BSSN Klaim Gangguan PDNS Berangsur Pulih
Badan Siber dan Sandi Negara (BSSN) beserta Kementerian Komunikasi dan Informatika (Kominfo) sepakat bahwa serangan siber yang menyasar PDNS berjenis ransomware varian LockBit 3.0. Peretas disebut meminta uang tebusan senilai US$ 8 juta atau Rp 131 miliar, namun pemerintah tidak ingin menuruti permintaan itu.
Kepala BSSN Hinsa Siburian mengatakan telah melakukan sejumlah langkah mitigasi dan penanganan yang diperlukan merespons serangan siber ini. Pihaknya, kata Hinsa, telah menginvestigasi secara menyeluruh serangan yang datang, misalnya memecahkan kode data PDNS yang terenkripsi atau dikunci oleh peretas.
"Kondisi barang bukti itu ditemukan terenkripsi dan ini menjadi pekerjaan kita untuk dipecahkan. Layanan keimigrasian yang terdampak sudah beroperasi dengan normal," ucap Hinsa saat konferensi pers di Gedung Kominfo, Selasa, 24 Juni 2024. Ia juga menegaskan tidak akan membayar uang tebusan itu, "Masa kita mau (bayar)."
Berdampak ke 210 Instansi Pusat dan Daerah
Direktur Jenderal Aplikasi Informatika Kementerian Komunikasi dan Informatika Semuel Abrijani Pangerapan mengatakan serangan ini berdampak pada 210 instansi pusat maupun daerah di Indonesia.

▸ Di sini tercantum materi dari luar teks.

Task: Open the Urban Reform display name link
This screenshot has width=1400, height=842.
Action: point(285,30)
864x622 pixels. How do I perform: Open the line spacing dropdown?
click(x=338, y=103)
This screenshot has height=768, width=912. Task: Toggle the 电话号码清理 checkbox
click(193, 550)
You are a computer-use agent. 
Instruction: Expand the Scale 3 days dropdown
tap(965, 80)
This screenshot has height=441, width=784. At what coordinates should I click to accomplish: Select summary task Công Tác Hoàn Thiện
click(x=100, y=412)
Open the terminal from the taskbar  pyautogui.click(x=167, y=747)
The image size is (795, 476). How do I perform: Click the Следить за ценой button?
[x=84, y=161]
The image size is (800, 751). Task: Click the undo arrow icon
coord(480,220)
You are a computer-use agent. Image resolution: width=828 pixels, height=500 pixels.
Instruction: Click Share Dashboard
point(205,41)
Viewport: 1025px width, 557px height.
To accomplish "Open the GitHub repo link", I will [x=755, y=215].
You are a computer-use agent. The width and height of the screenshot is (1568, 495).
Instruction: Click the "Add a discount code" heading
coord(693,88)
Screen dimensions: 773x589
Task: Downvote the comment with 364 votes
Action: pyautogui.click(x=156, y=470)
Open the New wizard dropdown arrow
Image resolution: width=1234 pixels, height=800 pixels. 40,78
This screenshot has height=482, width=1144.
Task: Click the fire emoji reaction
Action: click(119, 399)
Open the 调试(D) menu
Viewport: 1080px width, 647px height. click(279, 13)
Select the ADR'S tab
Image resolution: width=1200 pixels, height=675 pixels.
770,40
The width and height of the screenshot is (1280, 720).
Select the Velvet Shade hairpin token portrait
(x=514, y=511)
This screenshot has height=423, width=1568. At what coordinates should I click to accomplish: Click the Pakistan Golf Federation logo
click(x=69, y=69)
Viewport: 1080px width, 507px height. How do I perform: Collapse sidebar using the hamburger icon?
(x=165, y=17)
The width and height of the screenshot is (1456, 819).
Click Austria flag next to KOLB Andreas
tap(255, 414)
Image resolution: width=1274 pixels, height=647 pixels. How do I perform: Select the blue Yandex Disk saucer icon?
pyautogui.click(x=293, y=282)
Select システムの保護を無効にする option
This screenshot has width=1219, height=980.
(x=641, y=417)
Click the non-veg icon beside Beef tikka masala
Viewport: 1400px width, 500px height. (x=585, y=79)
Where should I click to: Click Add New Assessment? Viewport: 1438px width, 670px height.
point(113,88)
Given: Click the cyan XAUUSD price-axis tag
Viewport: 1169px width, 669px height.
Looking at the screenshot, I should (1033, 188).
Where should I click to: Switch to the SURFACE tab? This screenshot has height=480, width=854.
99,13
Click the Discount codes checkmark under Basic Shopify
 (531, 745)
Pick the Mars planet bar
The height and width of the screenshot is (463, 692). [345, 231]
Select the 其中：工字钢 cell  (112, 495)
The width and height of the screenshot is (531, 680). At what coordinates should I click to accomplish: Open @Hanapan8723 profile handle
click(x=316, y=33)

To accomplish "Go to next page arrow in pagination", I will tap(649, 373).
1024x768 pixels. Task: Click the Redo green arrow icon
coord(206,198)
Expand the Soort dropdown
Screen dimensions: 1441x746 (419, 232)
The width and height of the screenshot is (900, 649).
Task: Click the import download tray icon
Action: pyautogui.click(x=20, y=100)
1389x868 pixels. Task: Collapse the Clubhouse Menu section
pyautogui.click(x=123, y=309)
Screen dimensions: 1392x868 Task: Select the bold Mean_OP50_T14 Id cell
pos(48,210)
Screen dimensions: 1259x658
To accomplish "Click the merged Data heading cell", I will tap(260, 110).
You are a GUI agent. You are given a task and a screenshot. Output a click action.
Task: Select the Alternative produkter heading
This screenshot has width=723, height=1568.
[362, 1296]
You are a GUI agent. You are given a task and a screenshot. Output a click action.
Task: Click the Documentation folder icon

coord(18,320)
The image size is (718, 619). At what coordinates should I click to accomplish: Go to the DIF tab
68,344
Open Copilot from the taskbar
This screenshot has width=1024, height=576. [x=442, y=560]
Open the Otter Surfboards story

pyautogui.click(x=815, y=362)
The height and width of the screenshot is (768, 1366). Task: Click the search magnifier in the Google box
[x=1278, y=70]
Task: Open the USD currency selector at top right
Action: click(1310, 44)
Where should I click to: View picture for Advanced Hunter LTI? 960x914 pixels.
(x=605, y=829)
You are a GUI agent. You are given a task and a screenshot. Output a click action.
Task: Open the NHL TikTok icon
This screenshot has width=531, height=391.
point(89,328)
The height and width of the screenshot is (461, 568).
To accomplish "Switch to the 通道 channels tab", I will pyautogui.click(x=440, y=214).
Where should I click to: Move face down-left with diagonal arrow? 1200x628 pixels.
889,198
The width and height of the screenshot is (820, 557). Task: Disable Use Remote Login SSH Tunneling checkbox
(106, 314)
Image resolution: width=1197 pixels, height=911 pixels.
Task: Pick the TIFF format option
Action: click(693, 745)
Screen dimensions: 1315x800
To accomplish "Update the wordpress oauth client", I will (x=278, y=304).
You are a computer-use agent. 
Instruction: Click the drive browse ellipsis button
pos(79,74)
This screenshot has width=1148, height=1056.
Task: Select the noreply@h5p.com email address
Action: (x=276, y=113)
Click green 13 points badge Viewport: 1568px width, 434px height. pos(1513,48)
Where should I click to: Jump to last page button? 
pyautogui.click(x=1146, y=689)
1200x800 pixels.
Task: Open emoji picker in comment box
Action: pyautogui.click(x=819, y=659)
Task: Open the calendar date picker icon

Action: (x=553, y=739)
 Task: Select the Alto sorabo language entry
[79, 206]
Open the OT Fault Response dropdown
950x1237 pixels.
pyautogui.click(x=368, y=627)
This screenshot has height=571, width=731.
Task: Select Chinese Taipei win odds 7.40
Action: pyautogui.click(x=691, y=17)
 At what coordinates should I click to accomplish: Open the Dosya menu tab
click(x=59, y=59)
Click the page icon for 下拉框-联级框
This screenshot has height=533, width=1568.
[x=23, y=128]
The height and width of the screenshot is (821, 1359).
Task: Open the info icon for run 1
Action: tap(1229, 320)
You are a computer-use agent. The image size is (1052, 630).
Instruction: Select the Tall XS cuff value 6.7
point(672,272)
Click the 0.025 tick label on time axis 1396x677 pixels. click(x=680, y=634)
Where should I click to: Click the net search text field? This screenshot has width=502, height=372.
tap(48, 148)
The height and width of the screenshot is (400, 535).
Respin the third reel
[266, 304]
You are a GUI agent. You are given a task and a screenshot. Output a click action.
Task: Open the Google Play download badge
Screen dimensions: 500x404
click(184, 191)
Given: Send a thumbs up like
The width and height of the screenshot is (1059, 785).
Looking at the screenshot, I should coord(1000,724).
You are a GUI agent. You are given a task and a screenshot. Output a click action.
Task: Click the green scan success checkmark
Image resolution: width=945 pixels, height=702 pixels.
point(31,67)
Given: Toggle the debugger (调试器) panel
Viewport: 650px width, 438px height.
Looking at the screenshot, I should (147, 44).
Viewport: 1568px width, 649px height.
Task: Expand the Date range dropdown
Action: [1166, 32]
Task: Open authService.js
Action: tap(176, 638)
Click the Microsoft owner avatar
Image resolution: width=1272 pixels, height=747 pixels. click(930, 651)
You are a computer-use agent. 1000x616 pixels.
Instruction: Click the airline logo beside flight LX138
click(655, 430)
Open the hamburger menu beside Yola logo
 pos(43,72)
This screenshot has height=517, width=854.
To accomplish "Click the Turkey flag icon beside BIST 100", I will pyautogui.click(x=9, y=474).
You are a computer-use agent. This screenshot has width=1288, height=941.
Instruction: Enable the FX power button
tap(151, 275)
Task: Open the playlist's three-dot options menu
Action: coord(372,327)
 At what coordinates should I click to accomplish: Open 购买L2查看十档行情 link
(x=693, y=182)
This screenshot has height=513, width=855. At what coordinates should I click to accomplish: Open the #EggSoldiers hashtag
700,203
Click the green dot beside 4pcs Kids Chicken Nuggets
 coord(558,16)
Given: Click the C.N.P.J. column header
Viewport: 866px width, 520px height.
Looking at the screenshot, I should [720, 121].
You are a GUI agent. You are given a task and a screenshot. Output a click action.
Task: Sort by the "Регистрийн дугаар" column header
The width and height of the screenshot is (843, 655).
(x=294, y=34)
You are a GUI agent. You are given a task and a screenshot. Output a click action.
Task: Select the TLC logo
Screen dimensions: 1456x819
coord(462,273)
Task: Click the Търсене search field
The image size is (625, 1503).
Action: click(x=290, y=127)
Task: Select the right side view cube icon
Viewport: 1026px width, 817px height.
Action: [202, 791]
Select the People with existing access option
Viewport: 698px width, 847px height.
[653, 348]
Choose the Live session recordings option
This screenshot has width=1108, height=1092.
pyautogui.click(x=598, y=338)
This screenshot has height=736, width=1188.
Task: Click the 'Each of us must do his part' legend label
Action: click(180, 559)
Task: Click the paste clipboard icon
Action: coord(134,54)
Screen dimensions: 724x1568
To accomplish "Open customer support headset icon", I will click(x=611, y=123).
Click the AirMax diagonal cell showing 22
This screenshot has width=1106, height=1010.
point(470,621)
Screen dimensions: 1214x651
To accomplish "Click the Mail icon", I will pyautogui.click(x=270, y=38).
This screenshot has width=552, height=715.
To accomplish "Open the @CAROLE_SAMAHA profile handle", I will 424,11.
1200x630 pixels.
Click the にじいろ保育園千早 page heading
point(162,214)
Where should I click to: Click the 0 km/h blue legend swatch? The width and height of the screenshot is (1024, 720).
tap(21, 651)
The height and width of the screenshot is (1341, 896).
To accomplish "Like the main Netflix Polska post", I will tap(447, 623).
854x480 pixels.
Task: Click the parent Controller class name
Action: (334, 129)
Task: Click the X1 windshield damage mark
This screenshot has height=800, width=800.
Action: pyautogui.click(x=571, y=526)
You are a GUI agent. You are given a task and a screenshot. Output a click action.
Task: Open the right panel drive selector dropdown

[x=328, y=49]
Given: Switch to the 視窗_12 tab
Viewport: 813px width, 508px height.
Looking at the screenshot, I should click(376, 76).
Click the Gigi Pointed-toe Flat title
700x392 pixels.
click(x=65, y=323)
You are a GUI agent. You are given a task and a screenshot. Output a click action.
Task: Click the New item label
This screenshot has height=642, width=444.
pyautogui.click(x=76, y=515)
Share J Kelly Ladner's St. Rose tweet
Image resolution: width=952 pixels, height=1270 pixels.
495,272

Beberapa instansi disebut Semuel sudah mulai beroperasi dengan normal.
“Saat ini kami melakukan migrasi data-datanya. Harusnya bisa dipercepat apabila ada koordinasi antara tenant dan penyedia layanannya,” kata Semuel di Gedung Kominfo, seraya menyebut instansi yang sudah berangsur pulih seperti Ditjen Imigrasi Kemenkumham dan Kementerian Koordinator Bidang Kemaritiman dan Investasi.
Semuel tak menampik serangan siber ke PDN itu merugikan layanan publik. Yang paling berdampak adalah Ditjen Imigrasi, mengingat hal ini langsung berhadapan dengan masyarakat. “Ada 210 tadi, rinciannya banyak sekali. PUPR juga kena dan sedang proses migrasi juga,” ujar Semuel.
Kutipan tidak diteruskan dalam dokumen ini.